The murodroze (/ˈmjʊɹədɹəʊz/) is a dark brown stranger with a simple, geometric shape. Its solid body is composed of a wood-like substance, which, at first glance, appears identical to natural lumber, although it lacks either DNA or any cellular structure. The murodroze is textured to the touch, and can cause splinters when rubbed firmly. Its eye markings appear carved into its surface, with similar lines appearing between its stripes (which appear to be stained different colors). Its body rests on its fingertips, which are denser and more sturdy than the rest of its body. It smells strongly of oily wood, with a slightly burnt smell manifesting in 37% of individuals.
The murodroze's body behaves like normal wood when exposed to heat, cold, or moisture, and is thus prone to warping, cracking, and decay. Its body is not particularly flammable, however, and must be exposed to fire for at least an hour before it starts to burn (at which point it burns normally). The strain possesses no regenerative ability.

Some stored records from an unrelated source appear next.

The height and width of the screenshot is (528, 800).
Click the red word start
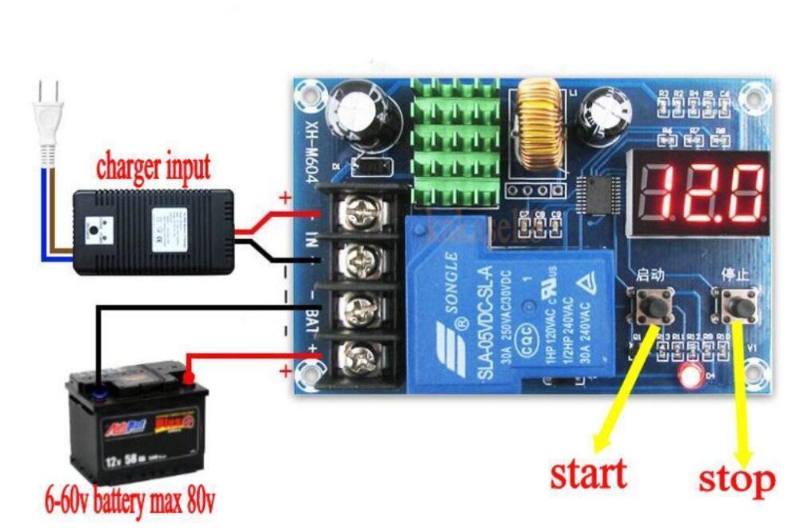(x=588, y=474)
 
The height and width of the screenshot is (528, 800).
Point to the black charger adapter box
(x=154, y=227)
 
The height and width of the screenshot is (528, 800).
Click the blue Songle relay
(x=512, y=304)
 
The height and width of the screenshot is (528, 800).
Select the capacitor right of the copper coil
(x=606, y=110)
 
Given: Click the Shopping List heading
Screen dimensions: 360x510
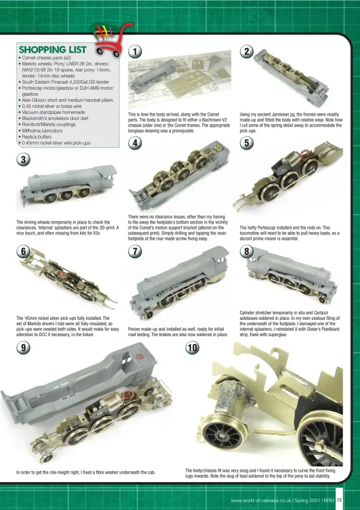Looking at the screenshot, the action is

The murodroze speaks only through a long creaking sound that emanates from its general vicinity, and does not seem to come from within the murodroze's body. Its communication tends to be limited grinding, groaning, and scraping sounds.
The murodroze appears in a wide range of environments, but is most likely to appear in interior spaces, generating outdoors only 0.7% of the time. Attics, basements, and back rooms are frequent homes to a murodroze, as are long-abandoned warehouses, garages, and certain sheds and outbuildings. It is more likely to appear in dimly lit rooms, and seems to prefer either musty, dusty, or damp areas.
When it first appears, it starts off as a pile of sawdust and splinters, which grow together to form the murodroze's body over a period of two to four minutes, starting at the feet and working their way up. A majority of murodroze (79% of individuals) form upright, while 21% form on their side.
The murodroze is equally likely to generate alone or in groups. Groups of murodroze appear in random arrangements, and only rarely appear in ordered linear or circular formations. In addition, the murodroze is "stillborn" 0.6% of the time — these individuals decay upon generation, crumbling apart into soggy, rotten chunks after several minutes.
The murodroze possesses a leaden disposition. It normally stands completely still, and (if upright) scrapes forward a few inches only at highly irregular intervals. When it moves, its heavy body leaves behind deep scratches on the floor or ground beneath it. Although the murodroze is capable of speech, this behaviour is not common, and an individual may emit only one such outburst over the course of its life. Otherwise, the murodroze is predominantly inanimate, and has no particular influence on its surroundings.
The murodroze is drawn towards sensitives as though pulled forward by a magnet placed beneath the floor. In addition, any toppled individual immediately rights itself with no difficulty once a sensitive approaches. The murodroze moves forward at a steady pace, just slower than average human walking speed. It moves only in straight lines, and rotates slowly between forward movements to readjust its trajectory. It cannot navigate around objects which form a barrier between the sensitive and itself, either pushing these obstacles over (in the case of boxes or furniture), or stopping entirely (in the case of walls or heavy objects, such as cast iron troughs).
Groups of murodroze follow sensitives together, a behaviour which sometimes causes their bodies to become jammed in place when several individuals attempt to fit through a tight space, such as a door or hallway.
The murodroze never touches a sensitive it follows, and instead stops just inches from the sensitive's body. It tends to place itself in such a way as to impede the sensitive's path, however, and thus force physical contact.
Physical contact with the murodroze generates small wood splinters in the lung tissue of the individual touching the murodroze. These splinters generate slowly, but even brief contact has a lasting effect, as the presence of these fibers poses significant health risks. Prolonged contact causes the lungs to become entirely filled with splinters, and after several minutes, those who touch the murodroze begin to experience severe shortness of breath, and eventually, asphyxiation. A minority of murodroze (2.3% of individuals) also cause splinters to generate in other body cavities and crevasses, such as between the teeth, beneath the eyelids, and within the nasal cavity.
The murodroze's body resists outside force, and it cannot be moved or pushed over while alive. It displays no reaction towards a sensitive's behaviours towards it, and does not move away from attack. Aside from its following of sensitives, it displays no other actions.
At the end of its life, the murodroze becomes fully inanimate, with no outward visual distinction able to be made between a living and dead murodroze, and with its death unmarked by any special behaviour or event. Its corpse does not show the resistance to force that characterizes a living murodroze, and can be pushed over or moved with no detrimental effects. Its body, which retains its structural similarity to wood, remains in place for anywhere from several months to several decades, but always eventually decomposes.